# Microwave small enough to go into overhead cupboard???



## Charlieswidger (Mar 25, 2012)

Hi, I am a newbie to Campervaning and wild camping, so still kitting out our Motorhome.  So my question is - Where do you find a microwave small enough to fit in an overhead locker?  There is a socket and a strap (to hold it in) in the locker already, as if there was one there before.  Any comments welcome.
Charlieswidger owner of Fiat Ci 656


----------



## vindiboy (Mar 25, 2012)

There are lots of smaller Microwaves out there, I saw one in Asda the other day, I don't like Microwaves fitted above head height as  you can have  a bad accident from boiling liquid spilling on you as you lift the  food or whatever out of a high Microwave, each to their own though.


----------



## shortcircuit (Mar 25, 2012)

Comet, Asda, wherever.  Measure the space you have then go shopping.  Leave enough space to allow micro to breath.  I have a 700w unit which is OK for my needs.  Before going for a larger unit you have to consider that some hookups will be only 6 amps and this will not run the larger microwaves.  If off a generator then that then gets bigger with the larger micro roughly 50% more wattage of microwave


----------



## oldish hippy (Mar 26, 2012)

Could it have been for a tv .


----------



## Charlieswidger (Mar 26, 2012)

*Thanks for your advise.*



vindiboy said:


> There are lots of smaller Microwaves out there, I saw one in Asda the other day, I don't like Microwaves fitted above head height as  you can have  a bad accident from boiling liquid spilling on you as you lift the  food or whatever out of a high Microwave, each to their own though.



Thanks for your advise, I didn't think about that, but we don't have any cupboards lower down that would be suitable.  I think maybe we should just do what we can with the hob and grill we have.


----------



## Charlieswidger (Mar 26, 2012)

oldish hippy said:


> Could it have been for a tv .



I don't think so as there is a special cupboard for the TV with aerial leads etc.  The cupboard I am talking about is just above the sink and is very small, so far all the tiny microwaves I have seen are still too deep for the cupboard.  I thought there maybe a microwave that was made especially for a Motorhome.

Thanks everyone your comments though, I am there will have many more to come.

Charlieswidger


----------



## Charlieswidger (Mar 26, 2012)

shortcircuit said:


> Comet, Asda, wherever.  Measure the space you have then go shopping.  Leave enough space to allow micro to breath.  I have a 700w unit which is OK for my needs.  Before going for a larger unit you have to consider that some hookups will be only 6 amps and this will not run the larger microwaves.  If off a generator then that then gets bigger with the larger micro roughly 50% more wattage of microwave



Thank for comments, but all the microwaves I have seen so far are too big for the cupboard, I thought there maybe a microwave especially made for a Motorhome.
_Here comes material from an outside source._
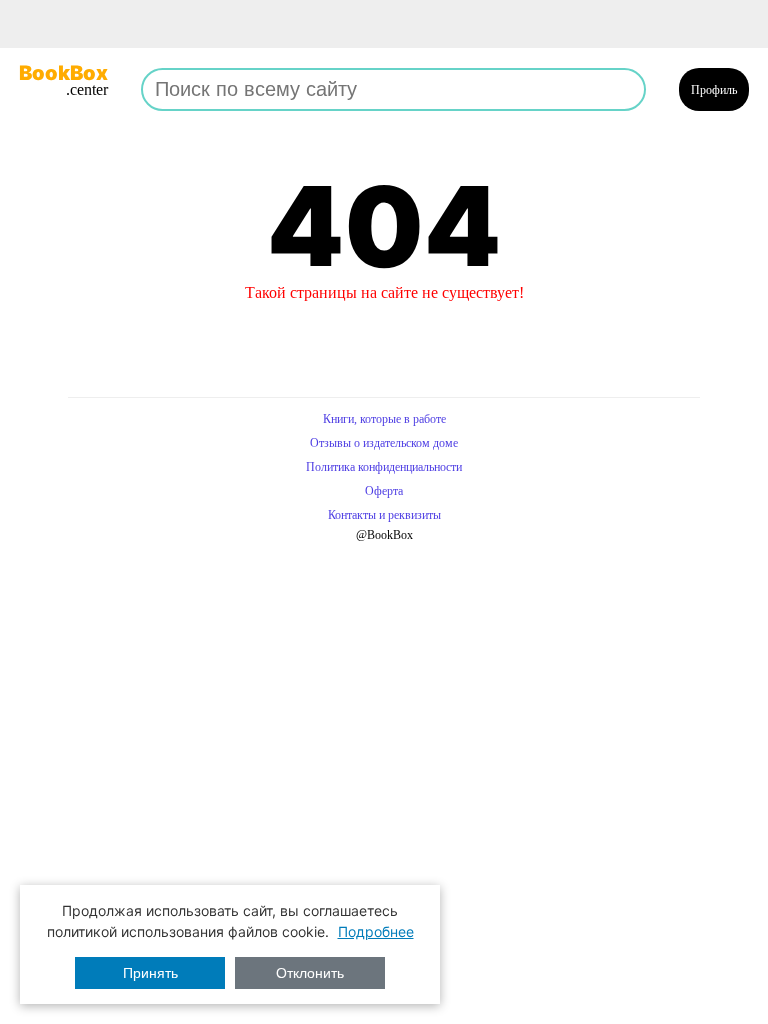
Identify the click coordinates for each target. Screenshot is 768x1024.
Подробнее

Maybe the plug was for a toaster???  

I'm sure I will have many more questions before our trip around Europe with the kids in the summer.

Regards
Charlieswidger


----------



## oldish hippy (Mar 26, 2012)

could have been extractor fan because it high up


----------



## Techno100 (Mar 26, 2012)

Panasonic microwave integration project.
Cupboard over sink/drainer selected as most suitable cleared out,door removed,opening increased to unit dimensions and 130x30mm vent fitted through wall.
Trailing lead made up and installed in mintrunk down to extra socket fitted back to back with sink socket in previous project.









timber stringer fitted 87mm off outer wall for microwave support positioned so back legs fit between stringer and wall thus holding it in the cupboard.
strip wood surround made to support and hold front.




Unit fitted and trim fitted with stainless screws and cup washers.












Trim notched for door hinge




Because of the loss of a cupboard I had to scrap the wine & glass cupboard fitments and modify the crockery cupboard to accomodate glasses too.
From this to that


----------